The reel uses a familiar short-form structure: talking-head explanation, screen recordings of tools, generated examples, and bold text overlays that reduce each stage into a quick sequence of actions. The value proposition is clear from start to finish: fewer prompt-writing headaches, more face consistency, and faster asset creation for AI video.

Workflow Explained

The method begins with a selfie. That image is uploaded into a language model workflow so the creator can extract or refine a detailed description of facial traits, hair, skin tone, clothing cues, and visual identity markers. Instead of manually guessing how to describe a face, the user turns the original image into a reusable prompt base.

Next, that identity prompt is moved into Pollo AI or a similar generation interface. The creator shows prompt input panels, model choices, and result grids to demonstrate how the same person can be rendered repeatedly with better similarity from output to output. The final step is to drop those outputs into an editor or transformation flow so the character remains aligned across frames in the final video.

Why the Method Works

The central problem this reel addresses is identity drift. Many AI image and video workflows produce characters that look similar in one frame but change too much in the next. By starting with a strong image-derived description and then reusing that description systematically, the workflow improves continuity and reduces the need for endless manual corrections.

The creator also highlights practical benefits: faster generation, lower iteration cost, more natural skin rendering, better emotional expression, and cleaner per-frame alignment. Those claims fit the visual examples shown on screen, where multiple portraits and stylized outputs still preserve the same recognizable core identity.

Tool Stack and Screen Flow

The reel repeatedly alternates between three visual layers: the creator speaking on camera, ChatGPT-style prompt-building screens, and Pollo AI generation or editing interfaces. This keeps the tutorial grounded. Viewers can see both the abstract logic of the workflow and the concrete UI actions needed to repeat it.

That pacing is effective because it mirrors how users actually work. First they define identity, then they generate image assets, then they move those assets into an editor or video tool. By visually sequencing those stages, the video becomes more than a sales pitch. It becomes a reproducible mini-workflow for AI creators trying to build face-consistent character content.

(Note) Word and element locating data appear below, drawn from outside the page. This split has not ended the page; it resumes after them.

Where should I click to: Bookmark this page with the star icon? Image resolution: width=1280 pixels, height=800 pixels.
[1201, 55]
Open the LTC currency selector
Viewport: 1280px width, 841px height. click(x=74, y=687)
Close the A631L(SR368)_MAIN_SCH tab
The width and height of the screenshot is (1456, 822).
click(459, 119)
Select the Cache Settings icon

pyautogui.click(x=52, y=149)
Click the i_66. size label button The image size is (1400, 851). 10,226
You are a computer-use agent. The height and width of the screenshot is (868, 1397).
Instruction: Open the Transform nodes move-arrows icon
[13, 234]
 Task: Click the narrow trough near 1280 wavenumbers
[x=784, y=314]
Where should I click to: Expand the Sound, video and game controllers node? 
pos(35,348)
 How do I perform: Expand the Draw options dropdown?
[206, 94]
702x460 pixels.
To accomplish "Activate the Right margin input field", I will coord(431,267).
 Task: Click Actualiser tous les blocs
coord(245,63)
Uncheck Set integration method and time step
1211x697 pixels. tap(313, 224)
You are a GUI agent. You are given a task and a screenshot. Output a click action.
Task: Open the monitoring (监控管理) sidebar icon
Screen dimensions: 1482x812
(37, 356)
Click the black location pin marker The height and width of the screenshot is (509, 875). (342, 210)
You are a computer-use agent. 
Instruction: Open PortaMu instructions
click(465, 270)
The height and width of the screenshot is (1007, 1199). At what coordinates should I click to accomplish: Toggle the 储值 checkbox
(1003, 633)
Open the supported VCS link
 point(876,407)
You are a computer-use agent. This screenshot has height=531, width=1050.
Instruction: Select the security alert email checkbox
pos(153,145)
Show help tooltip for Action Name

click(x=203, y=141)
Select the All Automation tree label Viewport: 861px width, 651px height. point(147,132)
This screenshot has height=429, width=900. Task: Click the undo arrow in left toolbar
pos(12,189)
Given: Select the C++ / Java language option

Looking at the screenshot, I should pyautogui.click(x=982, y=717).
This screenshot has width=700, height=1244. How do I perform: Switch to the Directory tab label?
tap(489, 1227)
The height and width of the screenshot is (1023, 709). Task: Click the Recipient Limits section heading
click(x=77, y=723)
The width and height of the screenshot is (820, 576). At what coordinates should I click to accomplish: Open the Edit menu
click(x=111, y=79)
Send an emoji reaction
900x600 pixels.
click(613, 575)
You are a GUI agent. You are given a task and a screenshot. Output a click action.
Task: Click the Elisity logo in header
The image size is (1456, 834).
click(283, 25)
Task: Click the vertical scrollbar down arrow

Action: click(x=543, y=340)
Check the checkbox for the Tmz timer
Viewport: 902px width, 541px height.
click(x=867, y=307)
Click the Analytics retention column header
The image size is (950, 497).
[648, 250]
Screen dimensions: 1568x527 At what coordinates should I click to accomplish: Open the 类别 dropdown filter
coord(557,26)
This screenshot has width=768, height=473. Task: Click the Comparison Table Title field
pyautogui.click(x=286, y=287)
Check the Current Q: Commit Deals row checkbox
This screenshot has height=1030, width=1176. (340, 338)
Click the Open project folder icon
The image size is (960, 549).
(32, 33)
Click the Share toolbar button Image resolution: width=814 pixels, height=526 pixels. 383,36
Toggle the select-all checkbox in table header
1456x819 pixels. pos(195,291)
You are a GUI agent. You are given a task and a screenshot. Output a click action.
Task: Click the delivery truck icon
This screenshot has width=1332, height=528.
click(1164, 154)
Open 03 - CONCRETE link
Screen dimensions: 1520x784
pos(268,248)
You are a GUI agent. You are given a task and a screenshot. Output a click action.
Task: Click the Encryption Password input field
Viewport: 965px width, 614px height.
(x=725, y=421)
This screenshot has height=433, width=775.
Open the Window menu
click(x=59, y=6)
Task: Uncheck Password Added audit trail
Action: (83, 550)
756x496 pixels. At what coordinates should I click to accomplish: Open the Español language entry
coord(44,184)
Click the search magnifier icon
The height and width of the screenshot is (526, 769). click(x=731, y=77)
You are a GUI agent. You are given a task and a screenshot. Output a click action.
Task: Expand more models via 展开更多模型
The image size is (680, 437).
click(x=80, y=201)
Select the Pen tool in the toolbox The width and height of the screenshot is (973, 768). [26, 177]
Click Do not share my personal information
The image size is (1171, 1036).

Why This Tutorial Is Useful

This video is useful for anyone making AI avatars, influencer clones, video transformations, cinematic character scenes, or social content based on a real person. If the same face needs to appear in multiple styles, outfits, or shots without drifting too far, this reel offers a pragmatic starting framework.

For prompt engineers and AI content creators, the biggest takeaway is that consistency usually comes from process discipline rather than one magic model. Use a reference image, derive a structured identity description, generate in batches, compare outputs, and only then move into video assembly. That is the operational logic this tutorial communicates well.